Però bisogna stare attenti: la terra – e questo lo vediamo chiaramente anche nella vita di Giacobbe – è un dono, ma è anche una conquista, perché Dio non ci da mai le cose bell’e fatte. Dio ci chiama, e questo già è un dono, però questo dono deve essere poi conquistato, dobbiamo dare anche il nostro contributo, chiede la nostra collaborazione.
Alla luce di questo episodio vogliamo vedere non solo tutta la storia del popolo di Israele, ma anche la figura di Cristo; anch’Egli ha dovuto lottare con il Padre, non soltanto nel Getzemani, ma tutta la vita, perché l’umanità di Cristo ha dovuto sopportare il peso della sua divinità. «Il Verbo si è fatto carne… e noi abbiamo visto la gloria di Dio»: la gloria di Dio, nell’umanità di Cristo. E in Cristo si completa il tutto in una maniera davvero straordinaria.
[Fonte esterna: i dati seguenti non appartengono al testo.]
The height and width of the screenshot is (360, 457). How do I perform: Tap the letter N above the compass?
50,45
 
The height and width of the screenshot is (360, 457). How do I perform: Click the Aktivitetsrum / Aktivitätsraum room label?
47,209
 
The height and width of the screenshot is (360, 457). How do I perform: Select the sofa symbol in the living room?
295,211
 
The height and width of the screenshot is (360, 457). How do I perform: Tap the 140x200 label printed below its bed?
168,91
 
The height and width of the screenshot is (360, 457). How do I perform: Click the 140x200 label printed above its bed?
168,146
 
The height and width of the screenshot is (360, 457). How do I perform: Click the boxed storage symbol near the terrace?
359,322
Ma soprattutto in questa storia dobbiamo vedere la storia della Chiesa, che è una lotta continua per superare questa tentazione: la tentazione di voler mettere le mani su Dio! “Dio è con me e allora le cose che faccio io appartengono a Dio; i successi miei sono i successi di Dio; quello che faccio ha l’appoggio di Dio”. Non è vero per niente. Guardando alla storia della Chiesa ci accorgiamo che ci sono delle slogature continue, continue ferite, dovute a questa pretesa di avere Dio dalla propria parte e pensare di poterlo strumentalizzare, di voler mettere le mani su di Lui e portarlo dalla nostra parte. Ma non è così, perché Dio è Dio di tutti: è il Dio di Abramo, di Isacco, di Giacobbe, come lo era di Esaù, di Labàno. Dio è il Dio di tutti gli uomini, non soltanto il Dio dei cristiani, il Dio dei cattolici. Anche se certamente è attraverso la Chiesa che Egli vuole arrivare a portare la benedizione e la verità anche su tutti gli altri.
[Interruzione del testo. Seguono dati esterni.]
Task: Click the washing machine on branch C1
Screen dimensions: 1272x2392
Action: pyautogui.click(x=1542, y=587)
E allora ecco che i termini della lotta misteriosa di Giacobbe si possono vedere in pratica anche nella nostra vita. Il Signore lotta con noi perché è attraverso questa lotta che Lui vuole insegnarci l’Amore, aiutarci a crescere in questo amore. E l’insegnamento è quello di non voler pretendere, di tirar Dio dalla nostra parte, portarlo a fare la nostra volontà. Siamo noi che dobbiamo chiedere al Signore che ci aiuti a fare la Sua volontà, dal momento che, come dice Dante, mettendo in bocca a Piccarda Donati queste parole, «In sua voluntade è nostra pace». Noi troveremo la nostra pace e la nostra serenità, non se Dio fa la nostra volontà – che spesso vede il bene dove in realtà non c’è – ma la pace sta nella nostra capacità di accettare la volontà di Dio e di metterla in pratica ogni giorno.